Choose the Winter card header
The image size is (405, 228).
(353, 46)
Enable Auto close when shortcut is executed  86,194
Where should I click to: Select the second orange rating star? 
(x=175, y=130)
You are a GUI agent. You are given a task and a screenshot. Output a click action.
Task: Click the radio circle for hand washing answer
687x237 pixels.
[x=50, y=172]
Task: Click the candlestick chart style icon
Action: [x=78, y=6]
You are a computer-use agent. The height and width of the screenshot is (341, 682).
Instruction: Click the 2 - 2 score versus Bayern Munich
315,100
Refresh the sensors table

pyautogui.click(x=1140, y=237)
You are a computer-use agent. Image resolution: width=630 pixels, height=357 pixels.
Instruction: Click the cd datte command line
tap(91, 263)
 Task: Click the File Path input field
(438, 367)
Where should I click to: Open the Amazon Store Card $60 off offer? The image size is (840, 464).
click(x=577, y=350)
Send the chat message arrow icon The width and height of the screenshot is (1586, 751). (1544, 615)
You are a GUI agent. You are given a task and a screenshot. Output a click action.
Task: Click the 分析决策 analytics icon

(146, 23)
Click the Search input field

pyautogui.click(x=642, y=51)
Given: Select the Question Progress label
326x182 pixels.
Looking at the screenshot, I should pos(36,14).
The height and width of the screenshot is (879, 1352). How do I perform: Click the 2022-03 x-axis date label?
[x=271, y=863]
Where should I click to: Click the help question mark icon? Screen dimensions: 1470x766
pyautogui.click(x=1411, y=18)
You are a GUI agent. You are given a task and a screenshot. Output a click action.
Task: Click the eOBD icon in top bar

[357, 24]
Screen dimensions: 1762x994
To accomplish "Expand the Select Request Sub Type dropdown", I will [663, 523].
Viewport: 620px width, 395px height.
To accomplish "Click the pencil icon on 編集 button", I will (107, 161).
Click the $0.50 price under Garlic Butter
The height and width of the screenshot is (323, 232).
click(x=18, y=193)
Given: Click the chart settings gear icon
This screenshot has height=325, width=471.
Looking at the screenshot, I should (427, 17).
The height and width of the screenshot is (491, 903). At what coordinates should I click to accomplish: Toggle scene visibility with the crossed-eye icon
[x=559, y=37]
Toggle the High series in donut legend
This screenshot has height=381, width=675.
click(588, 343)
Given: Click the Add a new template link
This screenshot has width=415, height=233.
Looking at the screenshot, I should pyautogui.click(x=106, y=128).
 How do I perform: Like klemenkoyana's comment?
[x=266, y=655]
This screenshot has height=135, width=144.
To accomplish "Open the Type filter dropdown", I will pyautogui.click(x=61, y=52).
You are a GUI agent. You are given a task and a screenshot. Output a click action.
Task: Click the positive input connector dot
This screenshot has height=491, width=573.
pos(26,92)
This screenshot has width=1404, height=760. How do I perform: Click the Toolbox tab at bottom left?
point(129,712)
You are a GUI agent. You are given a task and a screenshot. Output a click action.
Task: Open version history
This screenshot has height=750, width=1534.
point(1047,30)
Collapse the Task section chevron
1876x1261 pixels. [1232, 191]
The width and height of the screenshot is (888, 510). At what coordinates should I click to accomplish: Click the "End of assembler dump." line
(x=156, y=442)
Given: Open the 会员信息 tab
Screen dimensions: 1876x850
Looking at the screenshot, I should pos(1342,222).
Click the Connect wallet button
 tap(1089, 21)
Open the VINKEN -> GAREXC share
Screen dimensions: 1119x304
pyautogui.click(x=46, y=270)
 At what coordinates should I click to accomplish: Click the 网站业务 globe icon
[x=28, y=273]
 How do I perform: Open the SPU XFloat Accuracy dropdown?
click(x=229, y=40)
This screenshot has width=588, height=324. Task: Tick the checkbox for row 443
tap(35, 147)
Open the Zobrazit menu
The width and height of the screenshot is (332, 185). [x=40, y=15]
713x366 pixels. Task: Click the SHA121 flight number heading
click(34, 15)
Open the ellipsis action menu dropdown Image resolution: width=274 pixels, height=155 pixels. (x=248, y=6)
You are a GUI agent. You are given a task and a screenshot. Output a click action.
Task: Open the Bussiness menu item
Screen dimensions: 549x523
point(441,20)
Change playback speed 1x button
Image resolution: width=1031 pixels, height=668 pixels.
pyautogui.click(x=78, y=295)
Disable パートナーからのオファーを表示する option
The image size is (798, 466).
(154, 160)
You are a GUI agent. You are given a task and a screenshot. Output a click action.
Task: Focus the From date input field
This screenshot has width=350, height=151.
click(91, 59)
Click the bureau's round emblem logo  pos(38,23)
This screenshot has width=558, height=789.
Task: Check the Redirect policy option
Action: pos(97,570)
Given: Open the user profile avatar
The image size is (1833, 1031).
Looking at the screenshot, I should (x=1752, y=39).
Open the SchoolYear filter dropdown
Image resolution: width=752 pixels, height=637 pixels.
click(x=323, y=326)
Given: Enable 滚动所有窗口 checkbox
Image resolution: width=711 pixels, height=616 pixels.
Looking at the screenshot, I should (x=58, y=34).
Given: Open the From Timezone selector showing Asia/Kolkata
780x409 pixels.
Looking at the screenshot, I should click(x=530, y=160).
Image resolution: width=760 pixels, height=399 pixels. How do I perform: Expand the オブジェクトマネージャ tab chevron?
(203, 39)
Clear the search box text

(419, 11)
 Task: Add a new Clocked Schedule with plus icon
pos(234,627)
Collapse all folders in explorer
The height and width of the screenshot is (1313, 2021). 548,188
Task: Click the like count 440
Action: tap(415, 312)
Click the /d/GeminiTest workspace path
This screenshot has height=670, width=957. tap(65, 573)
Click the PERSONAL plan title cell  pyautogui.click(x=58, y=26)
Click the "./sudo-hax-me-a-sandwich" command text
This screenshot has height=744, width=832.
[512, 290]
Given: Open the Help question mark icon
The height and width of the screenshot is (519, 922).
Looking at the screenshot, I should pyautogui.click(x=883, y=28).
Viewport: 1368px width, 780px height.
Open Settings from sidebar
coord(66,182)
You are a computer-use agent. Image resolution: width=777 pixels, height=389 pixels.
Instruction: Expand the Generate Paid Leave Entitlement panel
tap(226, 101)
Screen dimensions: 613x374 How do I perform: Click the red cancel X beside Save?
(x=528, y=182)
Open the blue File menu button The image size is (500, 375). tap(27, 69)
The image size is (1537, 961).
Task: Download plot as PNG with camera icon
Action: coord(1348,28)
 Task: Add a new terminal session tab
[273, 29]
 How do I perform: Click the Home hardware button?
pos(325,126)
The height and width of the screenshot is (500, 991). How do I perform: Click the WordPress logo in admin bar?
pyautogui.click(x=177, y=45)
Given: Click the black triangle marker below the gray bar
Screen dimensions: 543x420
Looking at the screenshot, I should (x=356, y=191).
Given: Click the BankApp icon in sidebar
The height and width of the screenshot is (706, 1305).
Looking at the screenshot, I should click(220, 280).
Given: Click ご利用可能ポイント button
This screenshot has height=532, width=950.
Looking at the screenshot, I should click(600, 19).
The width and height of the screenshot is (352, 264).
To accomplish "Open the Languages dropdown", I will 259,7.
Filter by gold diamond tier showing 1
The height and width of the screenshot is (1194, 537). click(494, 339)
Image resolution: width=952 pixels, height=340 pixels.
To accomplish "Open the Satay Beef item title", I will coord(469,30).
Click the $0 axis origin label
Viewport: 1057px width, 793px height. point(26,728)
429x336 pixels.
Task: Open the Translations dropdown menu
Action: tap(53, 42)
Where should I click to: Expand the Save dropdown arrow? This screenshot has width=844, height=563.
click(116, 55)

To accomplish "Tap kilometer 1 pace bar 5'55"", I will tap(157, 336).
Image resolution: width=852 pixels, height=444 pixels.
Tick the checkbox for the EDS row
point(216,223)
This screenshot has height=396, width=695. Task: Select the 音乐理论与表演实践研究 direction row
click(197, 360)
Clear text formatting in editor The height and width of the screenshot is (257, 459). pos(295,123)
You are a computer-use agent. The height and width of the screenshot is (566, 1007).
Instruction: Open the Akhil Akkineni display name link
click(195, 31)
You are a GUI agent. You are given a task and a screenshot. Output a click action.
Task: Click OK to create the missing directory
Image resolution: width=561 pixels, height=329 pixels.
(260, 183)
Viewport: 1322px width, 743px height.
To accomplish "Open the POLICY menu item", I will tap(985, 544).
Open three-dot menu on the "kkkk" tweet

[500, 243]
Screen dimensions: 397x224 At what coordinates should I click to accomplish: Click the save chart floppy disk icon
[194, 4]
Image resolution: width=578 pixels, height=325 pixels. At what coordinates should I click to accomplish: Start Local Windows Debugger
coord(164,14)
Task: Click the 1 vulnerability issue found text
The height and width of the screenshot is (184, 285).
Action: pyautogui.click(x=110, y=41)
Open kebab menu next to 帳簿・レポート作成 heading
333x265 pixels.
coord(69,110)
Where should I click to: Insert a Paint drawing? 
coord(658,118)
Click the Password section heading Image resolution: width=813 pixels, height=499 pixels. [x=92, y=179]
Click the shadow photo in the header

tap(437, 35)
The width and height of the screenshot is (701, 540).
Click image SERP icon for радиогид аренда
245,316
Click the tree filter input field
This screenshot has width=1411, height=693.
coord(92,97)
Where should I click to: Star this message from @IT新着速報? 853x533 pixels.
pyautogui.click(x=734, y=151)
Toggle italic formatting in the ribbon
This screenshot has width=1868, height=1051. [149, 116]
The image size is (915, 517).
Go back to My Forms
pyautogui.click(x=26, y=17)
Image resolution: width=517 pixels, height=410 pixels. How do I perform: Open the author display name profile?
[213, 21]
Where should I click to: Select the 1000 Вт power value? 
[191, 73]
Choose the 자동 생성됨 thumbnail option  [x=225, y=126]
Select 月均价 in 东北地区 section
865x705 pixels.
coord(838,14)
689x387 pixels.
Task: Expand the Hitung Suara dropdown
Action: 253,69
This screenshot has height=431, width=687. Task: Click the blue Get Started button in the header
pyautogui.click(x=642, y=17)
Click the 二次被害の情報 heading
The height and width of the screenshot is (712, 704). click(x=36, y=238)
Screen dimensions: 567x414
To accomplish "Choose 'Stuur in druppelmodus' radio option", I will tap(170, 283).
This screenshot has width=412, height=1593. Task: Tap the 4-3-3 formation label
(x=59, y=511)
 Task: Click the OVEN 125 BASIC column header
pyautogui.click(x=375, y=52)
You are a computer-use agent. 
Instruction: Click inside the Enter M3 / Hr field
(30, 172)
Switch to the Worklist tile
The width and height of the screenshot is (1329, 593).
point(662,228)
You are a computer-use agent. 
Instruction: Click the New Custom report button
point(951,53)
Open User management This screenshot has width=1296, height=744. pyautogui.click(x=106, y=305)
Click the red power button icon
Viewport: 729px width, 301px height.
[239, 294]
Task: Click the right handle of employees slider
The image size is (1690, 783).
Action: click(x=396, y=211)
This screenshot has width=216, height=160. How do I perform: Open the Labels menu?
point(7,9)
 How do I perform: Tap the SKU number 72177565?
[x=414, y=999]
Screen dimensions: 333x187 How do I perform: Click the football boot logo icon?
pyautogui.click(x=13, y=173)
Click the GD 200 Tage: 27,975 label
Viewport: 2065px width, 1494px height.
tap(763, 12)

==============================

Recast the lines above as a numbered list, from the first line up to and including the line with "(x=175, y=130)", leaving out any blank lines.

1. Choose the Winter card header
2. The image size is (405, 228).
3. (353, 46)
4. Enable Auto close when shortcut is executed  86,194
5. Where should I click to: Select the second orange rating star? 
6. (x=175, y=130)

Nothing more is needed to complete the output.